PAGINA
Truffa contrattuale: irrilevante la veste negoziale, conta l’inganno (Cass. Pen. n. 31826/25)
- Avvocato Del Giudice

- 25 set
- Tempo di lettura: 10 min

Indice:
2. La decisione
3. Osservazioni
1. La vicenda processuale
La Corte di appello di Brescia, nel gennaio 2025, aveva confermato la responsabilità penale dell’imputato, subordinando però la sospensione condizionale della pena al risarcimento della persona offesa e concedendo la non menzione.
La difesa ha impugnato in Cassazione sostenendo due punti:
che non vi fosse truffa, poiché il rapporto andava qualificato come mutuo/investimento con restituzione maggiorata da interessi, e non come compravendita aliud pro alio;
che la Corte di appello avesse violato il divieto di reformatio in peius, aggravando la posizione dell’imputato subordinando il beneficio al pagamento delle statuizioni civili.
2. La decisione
La Cassazione ha escluso entrambe le doglianze.
Sul piano oggettivo, ha affermato che la natura del negozio (compravendita, mutuo, investimento) non incide sulla qualificazione della condotta: ciò che rileva è che la vittima sia stata indotta in errore e abbia subito un pregiudizio patrimoniale a seguito dell’inganno.
Nel caso di specie, il fatto che le pietre consegnate come garanzia fossero prive di valore integra in pieno gli estremi della truffa, a prescindere dall’inquadramento civilistico del rapporto.
Sul piano processuale, la Corte ha chiarito che non vi è stata reformatio in peius: l’art. 597, co. 3, c.p.p. vieta la revoca di benefici in assenza di impugnazione del P.M., ma non impedisce alla Corte di appello di subordinare la sospensione condizionale all’adempimento di uno degli obblighi previsti dall’art. 165 c.p., come il pagamento delle somme dovute alla parte civile.
3. Osservazioni
La pronuncia afferma due principi:
la truffa contrattuale non si esaurisce nella “compravendita aliud pro alio”, ma si estende a ogni operazione in cui l’inganno vizia il consenso e determina una dazione patrimoniale;
il divieto di reformatio in peius ha natura eccezionale e non può essere esteso analogicamente alle modalità di fruizione della sospensione condizionale.

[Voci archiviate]
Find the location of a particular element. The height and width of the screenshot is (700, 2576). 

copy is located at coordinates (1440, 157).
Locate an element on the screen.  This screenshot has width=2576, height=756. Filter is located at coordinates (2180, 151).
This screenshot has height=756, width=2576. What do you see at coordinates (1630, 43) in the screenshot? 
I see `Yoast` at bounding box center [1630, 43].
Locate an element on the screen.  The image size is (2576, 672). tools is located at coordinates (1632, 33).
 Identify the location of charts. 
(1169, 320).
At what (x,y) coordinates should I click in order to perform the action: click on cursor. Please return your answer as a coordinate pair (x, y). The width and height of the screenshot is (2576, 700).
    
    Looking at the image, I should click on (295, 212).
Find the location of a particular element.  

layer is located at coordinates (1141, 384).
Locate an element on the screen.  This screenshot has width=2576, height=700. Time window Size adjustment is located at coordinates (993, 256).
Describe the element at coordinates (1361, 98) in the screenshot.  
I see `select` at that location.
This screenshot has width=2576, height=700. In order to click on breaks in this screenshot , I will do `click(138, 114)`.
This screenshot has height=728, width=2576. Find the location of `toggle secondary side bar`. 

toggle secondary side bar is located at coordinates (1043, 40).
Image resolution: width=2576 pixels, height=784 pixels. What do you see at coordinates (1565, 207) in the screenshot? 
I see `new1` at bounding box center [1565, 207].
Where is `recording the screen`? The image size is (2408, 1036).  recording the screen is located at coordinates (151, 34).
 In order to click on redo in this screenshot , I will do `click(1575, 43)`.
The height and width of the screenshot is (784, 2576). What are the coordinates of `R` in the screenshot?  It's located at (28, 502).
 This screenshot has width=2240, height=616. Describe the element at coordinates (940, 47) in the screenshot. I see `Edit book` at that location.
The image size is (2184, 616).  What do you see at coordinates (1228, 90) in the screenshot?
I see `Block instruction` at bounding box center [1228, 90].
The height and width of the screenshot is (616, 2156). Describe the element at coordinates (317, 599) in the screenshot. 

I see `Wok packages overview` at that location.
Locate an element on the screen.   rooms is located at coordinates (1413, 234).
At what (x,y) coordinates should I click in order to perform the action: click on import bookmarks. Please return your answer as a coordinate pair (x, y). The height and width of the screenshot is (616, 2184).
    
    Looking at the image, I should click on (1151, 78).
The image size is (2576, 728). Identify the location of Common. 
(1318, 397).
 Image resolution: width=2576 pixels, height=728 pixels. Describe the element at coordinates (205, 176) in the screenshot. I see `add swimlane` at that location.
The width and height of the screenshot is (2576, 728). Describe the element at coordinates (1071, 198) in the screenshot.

AZIONI RICHIESTE
- a) Nell'articolo sulla truffa contrattuale, quale Corte di appello aveva confermato la responsabilità penale dell'imputato?
- b) Riprendi l'articolo sulla truffa contrattuale dal punto in cui si ferma.
Le voci archiviate non hanno alcun ruolo in questo lavoro.

RISULTATI IN ORDINE
- a) La Corte di appello di Brescia.

- b)
4. La sentenza integrale
Cassazione penale sez. II, 18/09/2025, (ud. 18/09/2025, dep. 23/09/2025), n.31826
RITENUTO IN FATTO
1. Con sentenza in data 20 gennaio 2025 la Corte di Appello di Brescia, in parziale riforma della sentenza in data 4 aprile 2024 del Tribunale della medesima città, appellata dall'imputato e dalla parte civile, ha:
- subordinato il già concesso beneficio della sospensione condizionale della pena al pagamento della somma già statuita a titolo risarcitorio alla parte civile, entro il termine di un anno e mesi sei dal passaggio in giudicato della sentenza;
- concesso all'imputato il beneficio della non menzione della condanna nel certificato del casellario giudiziale;
- confermato nel reato l'affermazione della penale responsabilità dell'imputato Pi.Ma. in relazione a due contestati reati di concorso (con Ma.Pe.nei confronti del quale si procede separatamente) nei reati di tentata truffa aggravata (artt. 110,56,640,61 n. 7, cod. pen.) e di truffa aggravata (artt. 110,640,61 n. 7, cod. pen.) ai danni di Eu.Pe.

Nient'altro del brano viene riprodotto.